When it comes to jobs, sport kicks fossil fuels out of the park

by Jack Thrower


We often hear how important fossil-fuel mining is for jobs, but the reality is sport is a much greater employer. 

Shadow treasurer Angus Taylor recently supported cutting ‘red tape’ (ie environmental and labour regulations) for new oil and gas projects, because, he argued “since coming to office, Labor and the unions have done everything possible to kill off investment and jobs in the sector.”

Taylor shouldn’t worry too much, firstly the Albanese government has continued to green-light fossil fuel projects, despite all science being clear that to reduce the impacts of climate change we need to keep fossil fuels in the ground and stop opening new coal and gas mines. Secondly, the fossil-fuel sector employs relatively few people and the ‘jobs created’ by new fossil-fuel projects are vastly overstated.

In the wake of the Matilda’s recent success, it’s worth remembering that their sector of employment (sports and recreation activities) employs over 4 times as many people as coal mining and over 7 times as many as oil and gas extraction. Even if you combine these sectors and add the “exploration and other support services” sector, which is extremely generous as this includes employment related to non-fossil fuel mining such as iron, there are still many more people employed by sports and recreation.

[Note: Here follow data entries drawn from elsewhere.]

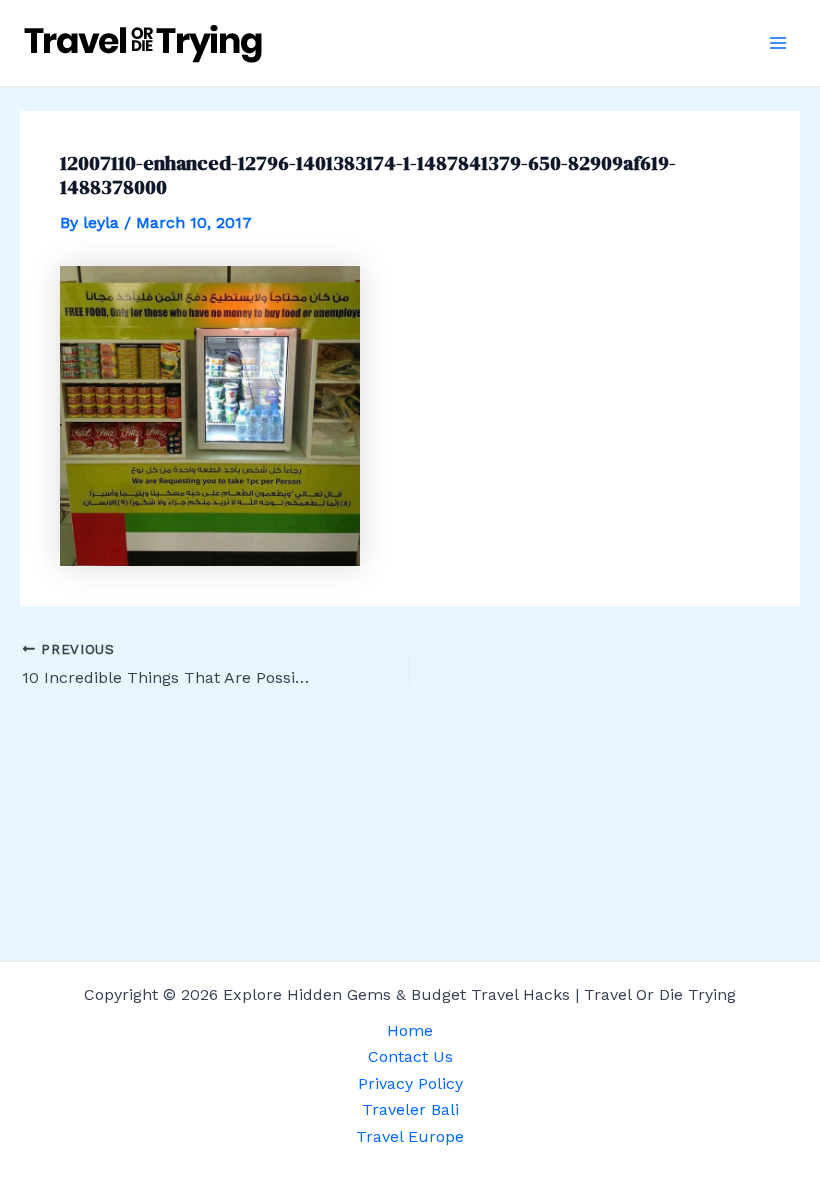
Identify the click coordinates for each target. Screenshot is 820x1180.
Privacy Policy (410, 1083)
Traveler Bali (410, 1109)
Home (410, 1030)
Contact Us (410, 1056)
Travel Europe (410, 1136)
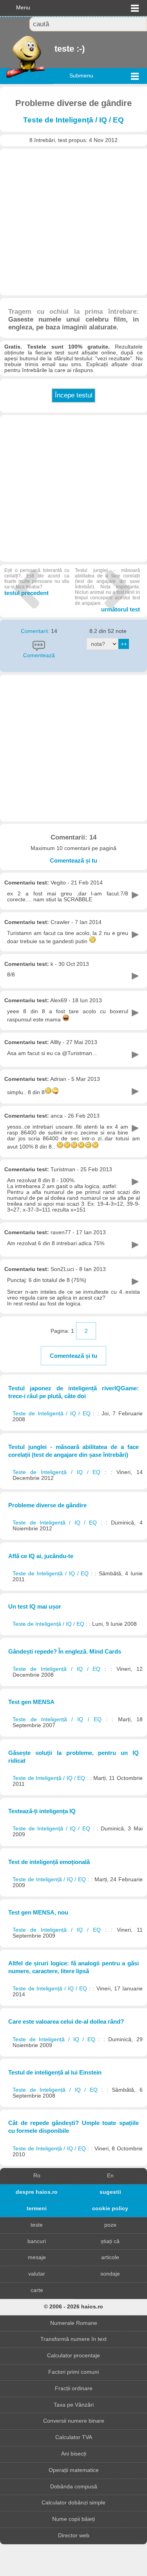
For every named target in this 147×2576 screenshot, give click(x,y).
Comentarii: (36, 631)
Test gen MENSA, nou (38, 1912)
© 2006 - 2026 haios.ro (73, 2307)
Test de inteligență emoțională (49, 1862)
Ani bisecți (73, 2454)
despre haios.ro (37, 2192)
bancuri (36, 2241)
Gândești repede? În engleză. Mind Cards (64, 1651)
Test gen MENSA (31, 1702)
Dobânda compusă (73, 2487)
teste (37, 2225)
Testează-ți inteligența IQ (42, 1811)
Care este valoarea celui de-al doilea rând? (66, 2021)
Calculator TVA (73, 2437)
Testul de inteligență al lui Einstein (55, 2072)
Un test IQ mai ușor (34, 1606)
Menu (23, 8)
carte (37, 2290)
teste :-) (55, 49)
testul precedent (36, 582)
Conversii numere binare (73, 2421)
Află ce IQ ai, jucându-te (40, 1556)
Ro (36, 2176)
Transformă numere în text (73, 2339)
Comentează (39, 655)
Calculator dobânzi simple (73, 2503)
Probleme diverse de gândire (47, 1505)
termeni (37, 2208)
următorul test (107, 590)
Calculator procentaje (73, 2355)
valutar (36, 2274)
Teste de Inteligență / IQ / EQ (73, 120)
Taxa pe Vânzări (74, 2405)
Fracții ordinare (74, 2388)
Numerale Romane (73, 2323)
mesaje (37, 2257)
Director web (73, 2535)
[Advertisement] (73, 222)
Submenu (81, 76)
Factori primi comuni (73, 2372)
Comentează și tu (73, 860)
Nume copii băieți (73, 2519)
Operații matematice (74, 2470)
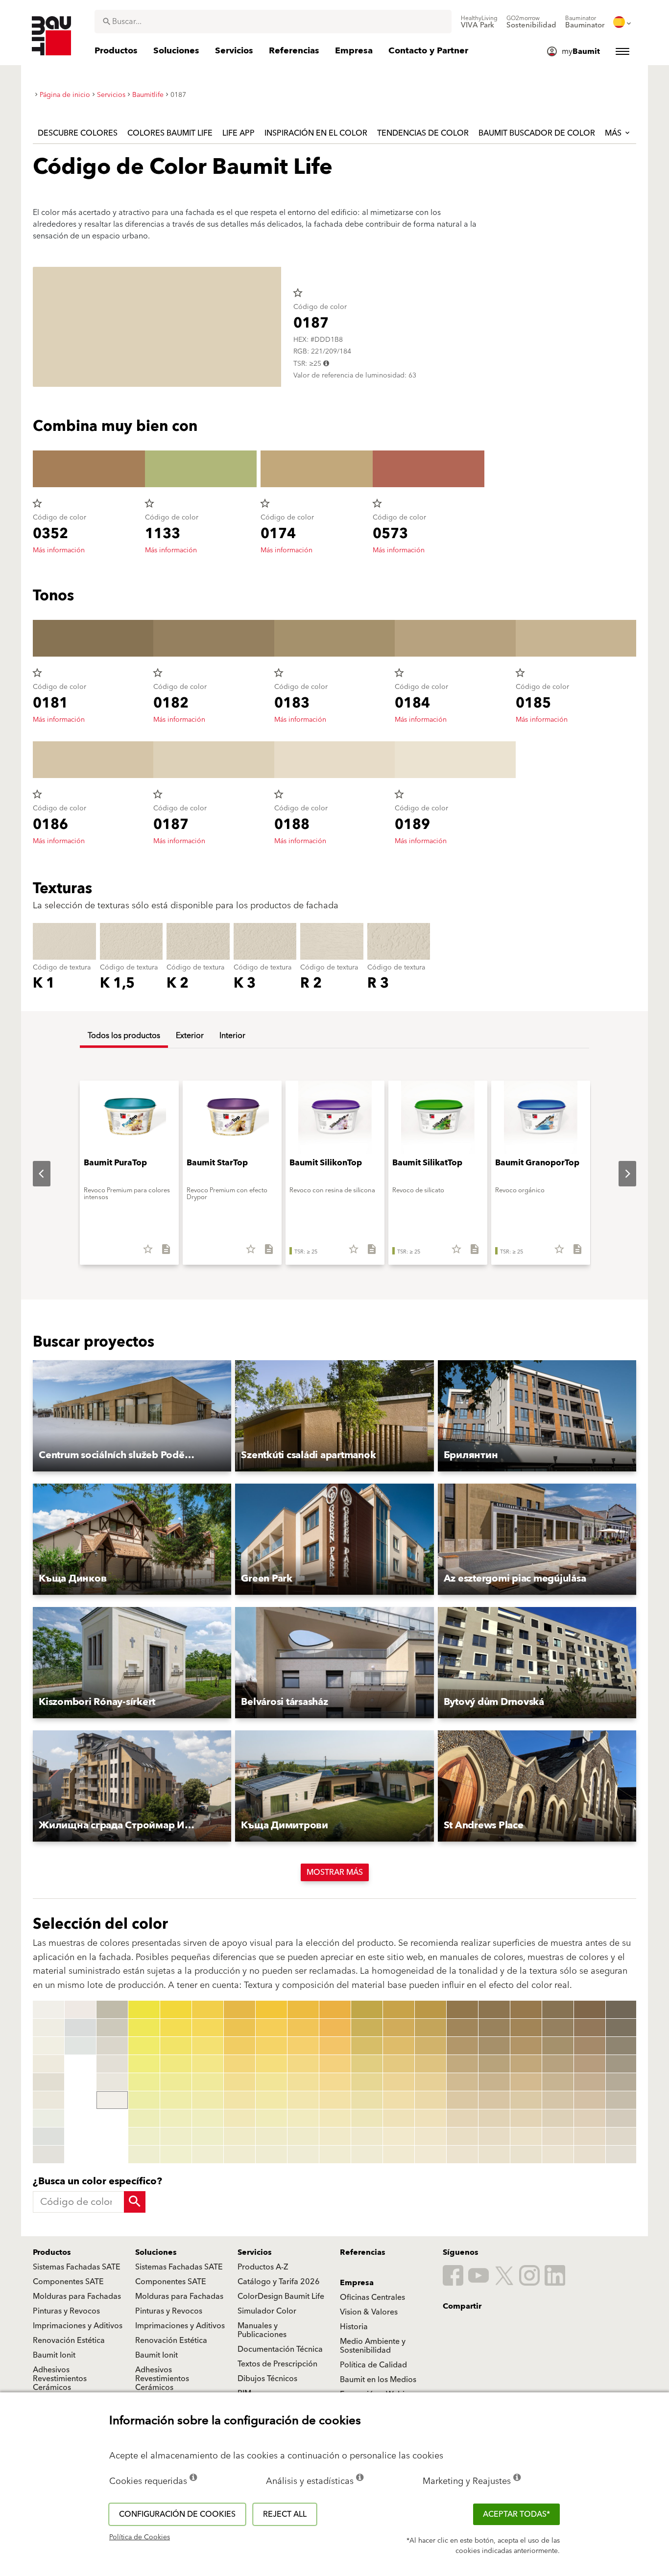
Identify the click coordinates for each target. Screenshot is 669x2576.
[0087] (335, 2118)
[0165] (494, 2082)
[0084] (335, 2064)
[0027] (144, 2118)
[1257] (621, 2118)
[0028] (144, 2136)
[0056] (239, 2100)
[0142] (430, 2027)
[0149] (430, 2154)
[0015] (112, 2027)
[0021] (144, 2009)
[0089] (335, 2154)
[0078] (303, 2136)
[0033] (175, 2046)
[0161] (494, 2009)
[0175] (526, 2082)
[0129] (366, 2154)
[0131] (398, 2009)
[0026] (144, 2100)
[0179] (526, 2154)
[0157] (462, 2118)
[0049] (207, 2154)
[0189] (557, 2154)
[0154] (462, 2064)
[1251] (621, 2009)
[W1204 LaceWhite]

Fossil-fuel companies and lobbyist usually inflate their influence by calculating a huge number of ‘indirect’ or ‘downstream’ jobs created from existing and future projects.

The use of these “employment multipliers” is, however, often misleading. They allow for double counting: each industry can claim responsibility for its own direct employees as well as ‘indirect’ jobs in other industries, meaning the aggregate number of jobs ‘created’ by all industries exceeds the number of total jobs (and even the total number of people!) in the country.

A far less murky solution is to simply rely on the verifiable number of people employed by a sector.

On this metric, Taylor should probably spend less time worried about gas expansion and more time supporting our Tillies, or almost any other industry for that matter.